Abusi sessuali sulla figlia minorenne: “se lo racconti ti ammazzo”

La ragazza ha inizialmente provato a respingerlo, piangeva e gridava ma lui l’avrebbe minacciata di morte se avesse opposto resistenza o raccontato l’accaduto

stupro

Frosinone. Accadeva sempre quando la madre era a lavoro. Approfittando di restare da solo con la figlia, un metalmeccanico di 41 anni la costringeva ad avere rapporti sessuali. A denunciare il terribile fatto, la stessa ragazza che all’epoca era minorenne.

«Diceva che mi avrebbe uccisa se ne avessi parlato con qualcuno. E che se fossi rimasta incinta, avrei dovuto dire che era successo con il mio fidanzato», ha raccontato. Le indagini, come riporta l’edizione locale de il Messaggero, si sono chiuse qualche giorno fa ed è arrivato l’avviso di garanzia.

La madre della ragazza, lavora su turni e quando le ore di lavoro erano di notte l’uomo avrebbe iniziato a molestare la figlia. Prima con gli abbracci, poi le avrebbe messo le mani nei vestiti toccandola nelle zone intime. Alla fine, avrebbe avuto rapporti sessuali con lei.

La ragazza ha inizialmente provato a respingerlo, piangeva e gridava ma lui l’avrebbe minacciata di morte se avesse opposto resistenza o raccontato l’accaduto. Inoltre, sempre dal racconto della giovane, l’uomo la costringeva a bere alcolici prima delle violenze per offuscarne la resistenza.

Violenza sulla figlia: “Se resti incinta è del tuo fidanzato”

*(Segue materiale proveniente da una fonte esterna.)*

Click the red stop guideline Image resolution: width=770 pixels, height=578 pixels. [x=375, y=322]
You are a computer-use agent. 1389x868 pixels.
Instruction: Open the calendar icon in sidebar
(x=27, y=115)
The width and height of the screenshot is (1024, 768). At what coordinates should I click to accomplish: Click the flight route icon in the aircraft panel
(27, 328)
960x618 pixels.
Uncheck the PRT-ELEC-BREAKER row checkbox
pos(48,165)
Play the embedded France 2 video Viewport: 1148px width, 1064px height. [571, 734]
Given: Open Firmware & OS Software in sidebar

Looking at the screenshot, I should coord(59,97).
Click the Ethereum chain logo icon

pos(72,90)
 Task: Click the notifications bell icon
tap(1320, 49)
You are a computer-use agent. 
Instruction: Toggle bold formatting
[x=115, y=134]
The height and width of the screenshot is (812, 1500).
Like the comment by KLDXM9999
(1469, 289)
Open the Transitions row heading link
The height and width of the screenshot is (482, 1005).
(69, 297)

«Se resti incinta, devi dire che è stato lui», la minacciava il padre riferendosi al fidanzato della ragazza.

Lei aveva cominciato a frequentare un ragazzo poco prima dell’inizio delle violenze. Ed è stato proprio a lui che ha raccontato quanto succedeva in casa. Dopo averne parlato, si è convinta a denunciare suo padre, raccontando quanto accaduto alle forze dell’ordine che hanno aperto le indagini.

Ora che l’avviso di garanzia ha raggiunto il padre della ragazza, il suo legale ha venti giorni di tempo per presentare una memoria difensiva sui fatti denunciati dalla giovane.